The different accents and new words will likely feel and sound awkward in the beginning. Breaking through the initial anxiety of being heard trying to speak a new language out loud is a big step!
Once students are comfortable reading out loud or repeating after their teacher comes the dreaded in-class dialogues or questioning. Exercises like these are very valuable because they make students use the language spontaneously and often without visual aids, as it would be in real-life situations.
When reading or writing for assignments students have time to sit and think through the material before producing a response, but when speaking, you must respond on the spot to avoid interrupting the flow of conversation.
If you do not practice the skills of using the language and forming sentences in your head, they will not develop. This becomes a challenge for online language programs, as students are likely learning independently at home and may not ever have to speak. They either review and practice with text-based material or watch their teacher.
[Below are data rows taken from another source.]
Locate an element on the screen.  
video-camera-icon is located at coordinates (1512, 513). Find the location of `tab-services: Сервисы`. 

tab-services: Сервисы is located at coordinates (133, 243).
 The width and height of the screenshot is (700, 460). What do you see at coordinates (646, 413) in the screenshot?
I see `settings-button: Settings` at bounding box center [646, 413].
Only in live-video classroom do teachers have the chance to converse with students and put their skills on the spot, otherwise this important aspect of language learning can be lost.
What Are Some Ways to Cut Your Losses?
These losses are not necessarily inevitable! As an educator, it is up to you to identify what your students to be successful and deliver it to the best of your abilities. Consider working these materials into your teaching to maximize your online classroom.
- Videos
Whether you record videos of yourself as an example or link students to videos of others speaking the language this can add depth to learning. Videos will help to fill those gaps in listening skills and picking up nonverbal cues.
If you are uncomfortable filming yourself or for the sake of variety, some good video sources can be educational YouTube videos, clips from movie or shows in the language you are teaching, or music in the language you are teaching!
- Incorporate the Culture Behind the Language
Often courses fail to teach about the culture behind the language. Incorporate the culture into your lesson, especially the communication style of countries that use the language. This can cover nonverbal cues, high or low context orientation, introduce new vocab words, and help students understand the language and how it is used in real-life scenarios more thoroughly.
- Assignments that Require Speaking
This may not be possible for all online language programs, but if you have the option, assigning verbal assignments or in class activities will highly increase the value of your class. This is easiest in classes that use webcams where teachers can ask students to speak, but there are other options to. Consider if you can ask students able to send in audio or video recordings of them answering prompts or reading aloud as homework or projects.
Making the Most of What You Have
As an educator, it can be easy to feel personally guilty if you see your ability as limited, but even without all the best circumstances, there are plenty of opportunities to help and educate students. Do not allow yourself to get overly focused on what is lost from a classroom setting and recreating those aspects.
Rather use your energy to take inventory of the resources and options online learning gives and how you can make the most of them. Lastly, do not forget to learn from your students! Be attentive to their concerns and seek their feedback to improve your class going forward.